(Saved entries)
=== Section Start ===
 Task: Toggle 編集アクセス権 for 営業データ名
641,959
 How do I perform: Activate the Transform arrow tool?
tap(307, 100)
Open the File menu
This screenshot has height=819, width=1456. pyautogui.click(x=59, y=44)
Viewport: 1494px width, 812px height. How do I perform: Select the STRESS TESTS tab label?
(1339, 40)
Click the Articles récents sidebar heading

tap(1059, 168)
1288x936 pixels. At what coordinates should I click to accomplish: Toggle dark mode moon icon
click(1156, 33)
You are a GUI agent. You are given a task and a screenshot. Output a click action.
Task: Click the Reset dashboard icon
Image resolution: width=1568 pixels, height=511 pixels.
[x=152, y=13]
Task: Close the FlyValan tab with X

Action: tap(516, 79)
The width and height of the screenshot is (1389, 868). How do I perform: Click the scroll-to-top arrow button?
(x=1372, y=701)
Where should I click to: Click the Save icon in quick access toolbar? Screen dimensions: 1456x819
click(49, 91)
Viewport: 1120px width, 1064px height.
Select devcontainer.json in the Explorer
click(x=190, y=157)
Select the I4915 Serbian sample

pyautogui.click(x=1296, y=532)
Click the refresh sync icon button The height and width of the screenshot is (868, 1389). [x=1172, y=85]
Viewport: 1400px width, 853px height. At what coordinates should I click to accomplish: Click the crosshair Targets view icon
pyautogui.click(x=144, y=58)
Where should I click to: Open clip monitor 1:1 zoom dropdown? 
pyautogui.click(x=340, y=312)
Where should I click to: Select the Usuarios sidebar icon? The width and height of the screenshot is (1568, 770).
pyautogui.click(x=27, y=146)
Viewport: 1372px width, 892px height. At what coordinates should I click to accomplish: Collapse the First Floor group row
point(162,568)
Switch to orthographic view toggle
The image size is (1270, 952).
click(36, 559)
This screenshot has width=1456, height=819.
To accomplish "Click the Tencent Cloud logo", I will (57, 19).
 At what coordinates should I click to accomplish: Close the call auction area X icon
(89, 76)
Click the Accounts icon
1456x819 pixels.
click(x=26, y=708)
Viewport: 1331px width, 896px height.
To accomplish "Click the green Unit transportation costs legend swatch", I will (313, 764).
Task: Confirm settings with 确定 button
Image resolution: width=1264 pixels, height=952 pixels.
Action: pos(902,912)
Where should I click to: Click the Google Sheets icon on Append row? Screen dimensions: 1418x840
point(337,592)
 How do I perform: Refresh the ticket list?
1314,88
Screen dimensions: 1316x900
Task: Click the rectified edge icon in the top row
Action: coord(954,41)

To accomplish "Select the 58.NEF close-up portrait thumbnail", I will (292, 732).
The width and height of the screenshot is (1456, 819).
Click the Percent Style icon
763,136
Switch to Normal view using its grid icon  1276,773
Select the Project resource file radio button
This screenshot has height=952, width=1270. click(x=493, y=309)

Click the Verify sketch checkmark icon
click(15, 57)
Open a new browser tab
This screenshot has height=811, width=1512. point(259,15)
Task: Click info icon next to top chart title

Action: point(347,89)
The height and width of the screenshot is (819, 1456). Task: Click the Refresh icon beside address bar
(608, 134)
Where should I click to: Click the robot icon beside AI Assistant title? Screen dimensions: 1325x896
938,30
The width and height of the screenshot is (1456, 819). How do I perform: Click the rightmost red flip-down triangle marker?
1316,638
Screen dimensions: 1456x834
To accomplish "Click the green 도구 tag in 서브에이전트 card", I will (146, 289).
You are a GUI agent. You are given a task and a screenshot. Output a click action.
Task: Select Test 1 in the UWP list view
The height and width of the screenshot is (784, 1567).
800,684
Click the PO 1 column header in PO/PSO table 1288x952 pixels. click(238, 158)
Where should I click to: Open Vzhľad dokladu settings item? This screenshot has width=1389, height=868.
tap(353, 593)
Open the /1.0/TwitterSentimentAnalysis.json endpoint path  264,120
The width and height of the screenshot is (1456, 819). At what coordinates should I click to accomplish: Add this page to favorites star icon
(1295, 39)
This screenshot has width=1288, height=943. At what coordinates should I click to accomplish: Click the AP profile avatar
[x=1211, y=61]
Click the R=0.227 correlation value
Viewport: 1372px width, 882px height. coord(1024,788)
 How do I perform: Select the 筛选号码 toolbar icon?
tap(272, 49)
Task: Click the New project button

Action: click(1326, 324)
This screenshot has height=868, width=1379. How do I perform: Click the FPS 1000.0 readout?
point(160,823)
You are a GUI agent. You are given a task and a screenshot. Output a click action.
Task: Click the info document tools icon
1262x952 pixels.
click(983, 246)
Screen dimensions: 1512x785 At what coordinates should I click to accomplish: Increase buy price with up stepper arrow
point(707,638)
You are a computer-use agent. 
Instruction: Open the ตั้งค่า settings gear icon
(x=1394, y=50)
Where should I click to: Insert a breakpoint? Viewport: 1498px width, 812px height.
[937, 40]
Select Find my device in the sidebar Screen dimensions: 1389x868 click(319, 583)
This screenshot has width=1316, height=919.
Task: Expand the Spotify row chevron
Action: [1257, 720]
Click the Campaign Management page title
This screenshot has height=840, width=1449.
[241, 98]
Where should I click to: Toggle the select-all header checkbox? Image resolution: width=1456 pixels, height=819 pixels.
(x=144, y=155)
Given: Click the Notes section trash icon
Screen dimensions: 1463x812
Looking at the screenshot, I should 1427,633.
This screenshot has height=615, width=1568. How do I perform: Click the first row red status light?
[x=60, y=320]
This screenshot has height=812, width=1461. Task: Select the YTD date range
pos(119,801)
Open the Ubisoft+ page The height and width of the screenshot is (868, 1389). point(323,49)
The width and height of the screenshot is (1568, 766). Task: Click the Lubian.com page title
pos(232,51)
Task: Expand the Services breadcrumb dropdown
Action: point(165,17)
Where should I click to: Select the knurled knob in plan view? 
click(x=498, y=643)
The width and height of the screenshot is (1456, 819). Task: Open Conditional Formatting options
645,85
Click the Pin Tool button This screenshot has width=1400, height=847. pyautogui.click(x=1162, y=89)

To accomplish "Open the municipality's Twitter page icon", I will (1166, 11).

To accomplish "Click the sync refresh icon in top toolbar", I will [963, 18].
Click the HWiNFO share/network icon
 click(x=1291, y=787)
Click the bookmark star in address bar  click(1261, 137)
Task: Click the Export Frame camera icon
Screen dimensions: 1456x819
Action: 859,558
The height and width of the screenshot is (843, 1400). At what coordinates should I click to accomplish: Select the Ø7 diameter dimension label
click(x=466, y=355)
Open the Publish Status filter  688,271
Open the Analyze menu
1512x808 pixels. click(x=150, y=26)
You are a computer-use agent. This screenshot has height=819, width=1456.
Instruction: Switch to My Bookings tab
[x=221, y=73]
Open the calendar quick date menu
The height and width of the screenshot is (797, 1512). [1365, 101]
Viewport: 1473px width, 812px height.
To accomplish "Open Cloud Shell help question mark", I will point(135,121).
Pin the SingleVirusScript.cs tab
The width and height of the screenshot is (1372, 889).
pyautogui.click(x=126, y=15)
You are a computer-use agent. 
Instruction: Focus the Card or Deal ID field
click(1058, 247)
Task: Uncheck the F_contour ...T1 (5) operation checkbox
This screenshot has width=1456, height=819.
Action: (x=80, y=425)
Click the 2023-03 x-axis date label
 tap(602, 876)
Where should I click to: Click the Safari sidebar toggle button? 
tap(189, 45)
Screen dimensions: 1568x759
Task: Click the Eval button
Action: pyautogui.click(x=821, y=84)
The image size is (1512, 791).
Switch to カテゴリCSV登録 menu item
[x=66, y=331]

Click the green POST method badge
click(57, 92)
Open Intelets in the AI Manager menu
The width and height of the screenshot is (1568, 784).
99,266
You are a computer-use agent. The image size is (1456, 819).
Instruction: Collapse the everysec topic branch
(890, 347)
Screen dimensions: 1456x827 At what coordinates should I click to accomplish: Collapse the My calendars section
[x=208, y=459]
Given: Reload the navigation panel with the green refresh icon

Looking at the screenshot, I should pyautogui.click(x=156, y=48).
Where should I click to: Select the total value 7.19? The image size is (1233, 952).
=== Section End ===
| Exercise brief |
Working from the data above, extract solely the lines from the one containing "Screen dimensions: 1463x812" through the one containing "Click the Pin", exactly as they appear, both included.

| Response to this task |
Screen dimensions: 1463x812
Looking at the screenshot, I should 1427,633.
This screenshot has height=615, width=1568. How do I perform: Click the first row red status light?
[x=60, y=320]
This screenshot has height=812, width=1461. Task: Select the YTD date range
pos(119,801)
Open the Ubisoft+ page The height and width of the screenshot is (868, 1389). point(323,49)
The width and height of the screenshot is (1568, 766). Task: Click the Lubian.com page title
pos(232,51)
Task: Expand the Services breadcrumb dropdown
Action: point(165,17)
Where should I click to: Select the knurled knob in plan view? 
click(x=498, y=643)
The width and height of the screenshot is (1456, 819). Task: Open Conditional Formatting options
645,85
Click the Pin Tool button This screenshot has width=1400, height=847. pyautogui.click(x=1162, y=89)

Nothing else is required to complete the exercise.